The Supreme Court has ruled in favour of an estate agent in its more than decade-old dispute with a developer over commission of £42,000 plus VAT in respect of the sale of a number of flats in Hackney.
The court unanimously overturned a ruling that the developer was not liable for commission because the parties had not agreed, during a 2008 telephone conversation, on what event actually triggered the payment of commission.
Lord Kitchin, giving the main ruling, said that the “only sensible interpretation” was that the parties had agreed that the agent should be entitled to commission.
By the start of 2008, the developer, Edward Wells, had sold six of the properties through a local agency and one was under offer. The remaining flats in the development were not selling. Things changed when another agent, Mehul Devani, introduced to Wells by a mutual acquaintance in late January 2008, contacted a housing association, the Newlon Housing Trust.
The association made an offer for all the flats that remained unsold and, following completion of the transaction, Devani sent the developer an invoice for commission in the sum of £42,000 plus VAT. Devani claimed the sum was in line with what the parties had agreed on the telephone, but the developer refused to pay.
“Commission entitling event”
In 2016, the Court of Appeal ruled, by a majority, that the developer was not liable to pay, Lewison LJ holding that agreement on the event that triggers an agent’s entitlement to commission is essential to the formation of a legally binding contract for the provision of estate agency services.
He ruled that, here, the bargain was incomplete because the parties had not agreed the “commission entitling event” during the telephone conversation they had in January 2008.
However, allowing the appeal today, Lord Kitchin said judge that the parties did intend to create legal relations and that they understood that Devani’s terms were that he would be entitled to a commission of 2% plus VAT.
He said: “It is true that, as the judge found, there was no discussion of the precise event which would give rise to the payment of that commission but, absent a provision to the contrary, I have no doubt it would naturally be understood that payment would become due on completion and made from the proceeds of sale.
“Indeed, it seems to me that is the only sensible interpretation of what they said to each other in the course of their telephone conversation on 29 January 2008 and the circumstances in which that conversation took place.
“In short, Mr Devani and Mr Wells agreed that if Mr Devani found a purchaser for the flats he would be paid his commission. He found Newlon and it became the purchaser on completion of the transaction. At that point, Mr Devani became entitled to his commission and it was payable from the proceeds of sale.”
He found that Devani had failed to comply with his obligations under section 18 of the Estate Agents Act 1979 by failing, at the outset, or as soon as reasonably practicable thereafter, to expressly inform Wells of the event which would trigger his entitlement to commission. However, he said that “Mr Devani’s culpability was not so great as to justify dismissal of his application”.
Interpretation of contracts
In a separate judgment, Lord Briggs gave additional remarks, because the court was departing from the earlier decision of Lewison LJ, “who has a pre-eminent standing in relation to the interpretation of contracts”.

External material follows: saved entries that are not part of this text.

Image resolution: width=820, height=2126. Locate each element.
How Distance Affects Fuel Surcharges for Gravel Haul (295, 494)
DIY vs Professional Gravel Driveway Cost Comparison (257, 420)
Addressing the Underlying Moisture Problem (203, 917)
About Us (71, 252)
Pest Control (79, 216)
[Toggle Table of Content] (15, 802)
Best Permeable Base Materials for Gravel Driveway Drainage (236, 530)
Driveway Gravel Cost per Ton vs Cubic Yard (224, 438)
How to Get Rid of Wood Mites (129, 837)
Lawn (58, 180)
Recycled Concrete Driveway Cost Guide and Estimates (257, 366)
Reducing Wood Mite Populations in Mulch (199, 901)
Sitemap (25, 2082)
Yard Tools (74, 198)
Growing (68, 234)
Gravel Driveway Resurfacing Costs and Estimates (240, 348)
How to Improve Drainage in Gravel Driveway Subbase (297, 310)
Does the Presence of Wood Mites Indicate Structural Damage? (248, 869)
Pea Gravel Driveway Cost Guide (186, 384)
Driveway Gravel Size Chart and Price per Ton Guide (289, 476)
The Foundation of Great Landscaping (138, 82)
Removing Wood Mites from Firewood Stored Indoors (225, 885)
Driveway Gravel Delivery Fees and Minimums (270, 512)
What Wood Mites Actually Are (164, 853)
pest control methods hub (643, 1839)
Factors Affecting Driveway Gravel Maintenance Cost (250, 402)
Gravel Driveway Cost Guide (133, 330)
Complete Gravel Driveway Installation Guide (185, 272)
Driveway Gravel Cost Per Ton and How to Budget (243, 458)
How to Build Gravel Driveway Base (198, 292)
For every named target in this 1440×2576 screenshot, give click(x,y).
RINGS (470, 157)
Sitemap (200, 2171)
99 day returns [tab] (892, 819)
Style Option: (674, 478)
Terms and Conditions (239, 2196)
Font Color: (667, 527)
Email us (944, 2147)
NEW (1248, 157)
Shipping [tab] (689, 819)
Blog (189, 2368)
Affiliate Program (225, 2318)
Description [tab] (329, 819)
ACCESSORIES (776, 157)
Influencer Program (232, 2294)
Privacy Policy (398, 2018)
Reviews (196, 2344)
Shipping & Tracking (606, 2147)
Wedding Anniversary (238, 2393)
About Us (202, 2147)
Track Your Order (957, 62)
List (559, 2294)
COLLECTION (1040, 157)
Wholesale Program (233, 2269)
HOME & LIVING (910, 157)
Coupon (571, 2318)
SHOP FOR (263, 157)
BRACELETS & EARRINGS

Lord Briggs said: “Lawyers frequently speak of the interpretation of contracts (as a preliminary to the implication of terms) as if it is concerned exclusively with the words used expressly, either orally or in writing, by the parties. And so, very often, it is. But there are occasions, particularly in relation to contracts of a simple, frequently used type, such as contracts of sale, where the context in which the words are used, and the conduct of the parties at the time when the contract is made, tells you as much, or even more, about the essential terms of the bargain than do the words themselves.”
Matthew Cropp, partner at Wedlake Bell LLP, which acted for Wells, said the decision indicates that it may be “relatively easy” for agents to get relief under the Estate Agents Act, even if their default is serious.
He said: “In this case, the agent’s non-compliance with the information provision requirement under the Act was significant. The time of supply of information (after the occurrence of the event triggering the commission) was late. The decision, says the court, is not to underrate the importance of the statutory duty imposed by section 18 of the Act.
“The Act, it says, is intended to impose a more rigorous discipline on professional counterparties (ie agents) where the law would otherwise impose liability on a vendor/client arising from the briefest and most informal of exchanges. The decision suggests a degree of leniency extended to agents which some might think is at odds with the consumer protection ethos ascribed to the Act.”